Here is an address to an online GI list- http://www.mendosa.com/gilists.htm

Don’t over obsess about the Glycemic Index.
Remember this,
Only when glycogen stores are full is when carbs will be stored as fat.

Don’t eat all your carbs from fruits, you will keep liver glycogen full , but your muscles will suffer

Always eat in balance protein and carbs eatin together.

Don’t eat, the really bad stuff, ie pasta, bread bagels etc.

As far as burning fat try not to have high insulin levels during exercise because your body will burn the carbs for fuel, Ie gatorade.

Lastly your body will adapt to either low or higher Insulin levels in the long run, so its better to eat some carbs , yams, oats, etc and learn to burn fat eating them.

Flex69, thats what i mean on one site a food is 80 and on another its 50. With mendosa’s web site why are there 2 numbers? The left side is always higher than the numbers on the right side, why is that?

Flex69 you said that Oatmeal is 87 but i read on one site it is about 50!!! Why dont they make up their minds.LOL.

There are two columns on Mendosa’s site because one scale is based on white bread=100 and the other one is based on glucose=100. Note that white bread is about 70 on the glucose scale and glucose is about 140 on the white bread scale.

By the way, the latest I’ve read says that pasta is not that bad, especially if it is al dente. Also, pastas that are extruded at high pressure, like spaghetti and linguine tend to be lower in GI. I think pasta is about 50 on the glucose scale (or about 70 on the white bread scale).

By the way, the high GI reported for carrots is based on cooked carrots. Raw carrots are about 35 on the glucose scale.

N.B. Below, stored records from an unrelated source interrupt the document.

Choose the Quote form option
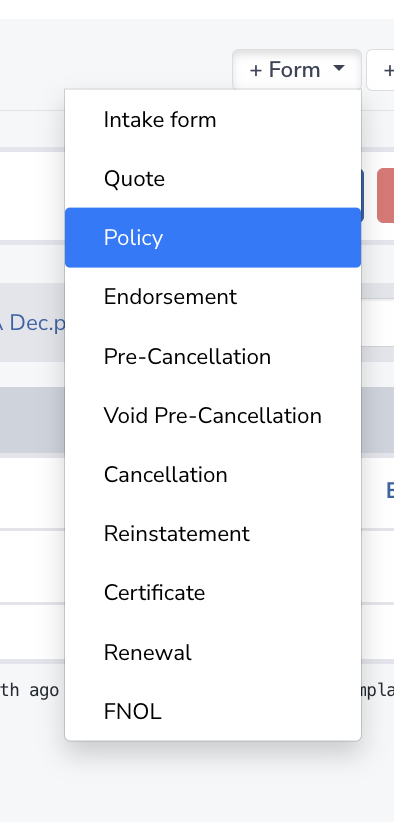Viewport: 394px width, 822px height. tap(213, 179)
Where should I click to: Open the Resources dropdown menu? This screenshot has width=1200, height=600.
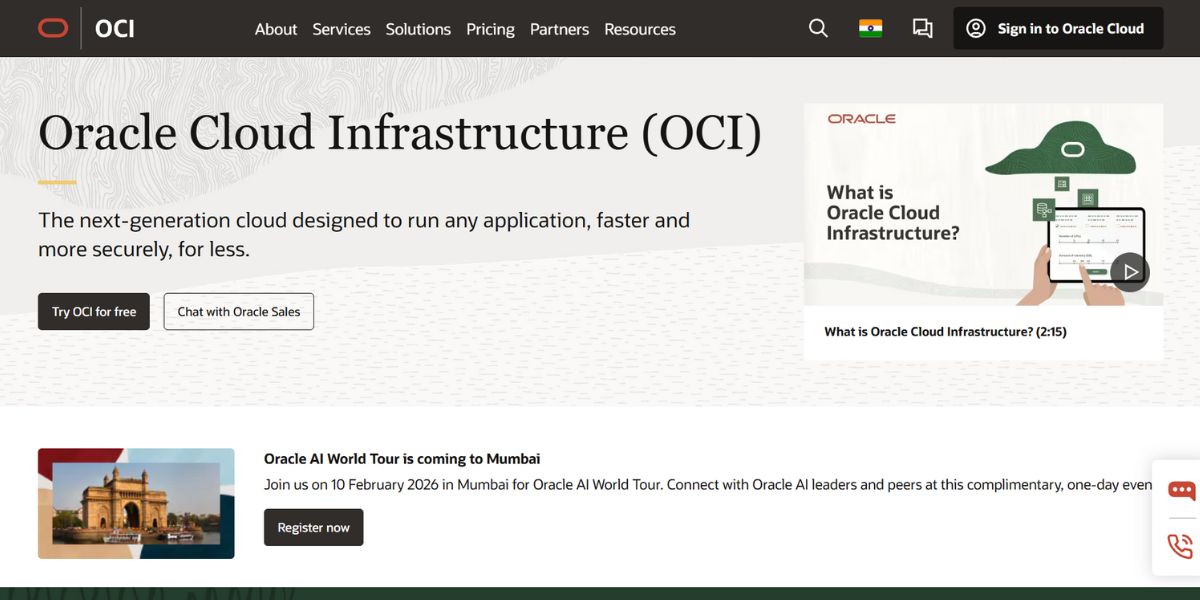tap(640, 29)
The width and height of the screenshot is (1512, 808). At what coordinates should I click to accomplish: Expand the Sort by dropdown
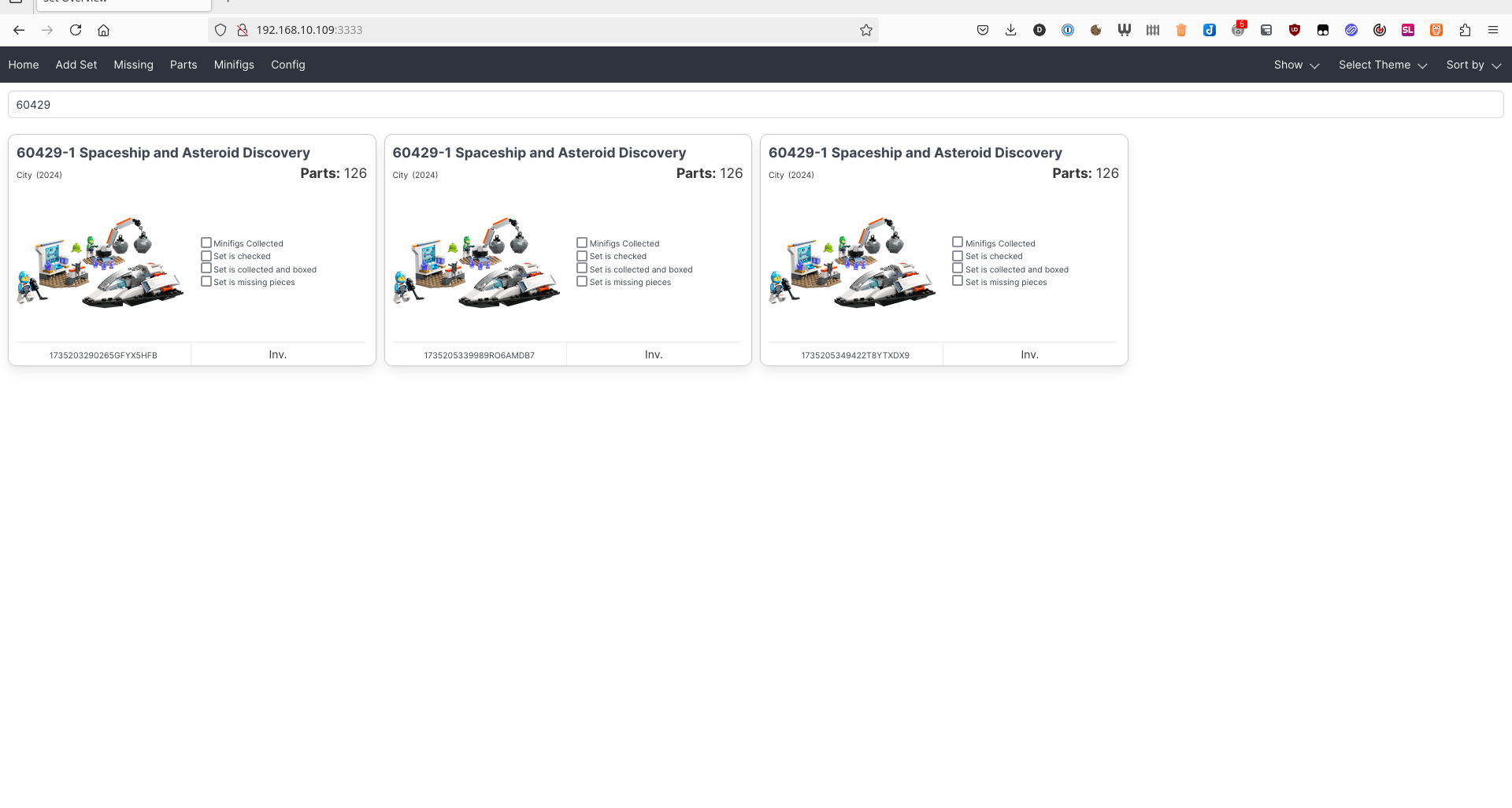click(1473, 65)
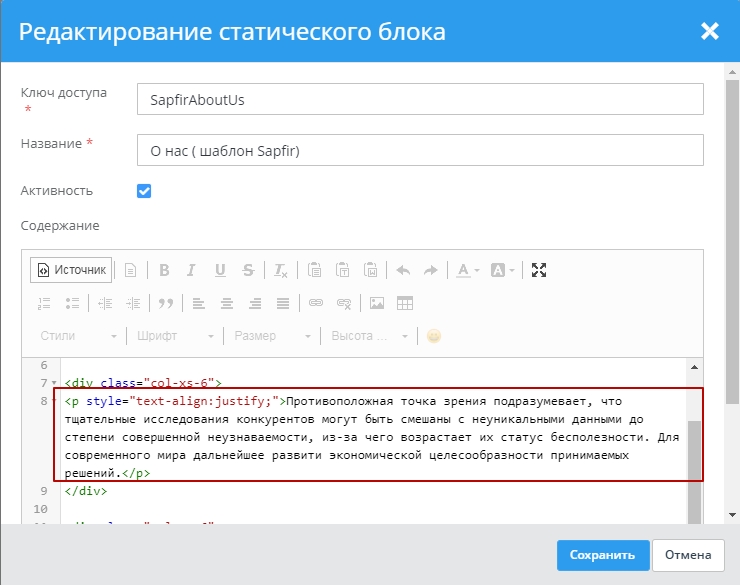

Hey guys. I have the Glucose Revolution book and it is truly awesome. Not only do you have a good list of GI’s but it gets into the technical aspects as well as other tips to keep the glycemic level of your meals low such as eating a salad w. vinegar or lemon juice and olive oil (lowers as much as 20-30%). I disagree that pasta is bad-if you check the GI’s most of them are quite low, but the problem with it is most people overconsume it. Your average plate of pasta w. meat sauce can contain around 700+ calories, and few people only consume one plate. Try fettucine (GI around 30) or my personal fave, pearled barley in place of spaghetti. Very low GI and high fiber, plus put some spag sauce and lean gr. beef w. it and you’ll never go back to reg. spaghetti again. The book also recommends an Indian dish called chana dal-I think it’s some type of legume that has a GI of only 8. Supposed to be good, but I haven’t tried it. The late Dan Duchaine had a good article in what I’ll refer to as “that other mag” about four years ago called “Constantly Craving” that is about the glycemic index. I think the Zone is an excellent diet plan but disagree w. the esteemed Dr. Sears that flax oil should not be consumed, something about bad eiconasoids or something. The calorie level seems to be too low, which Duchaine also agreed on, but there’s some good studies to back it up.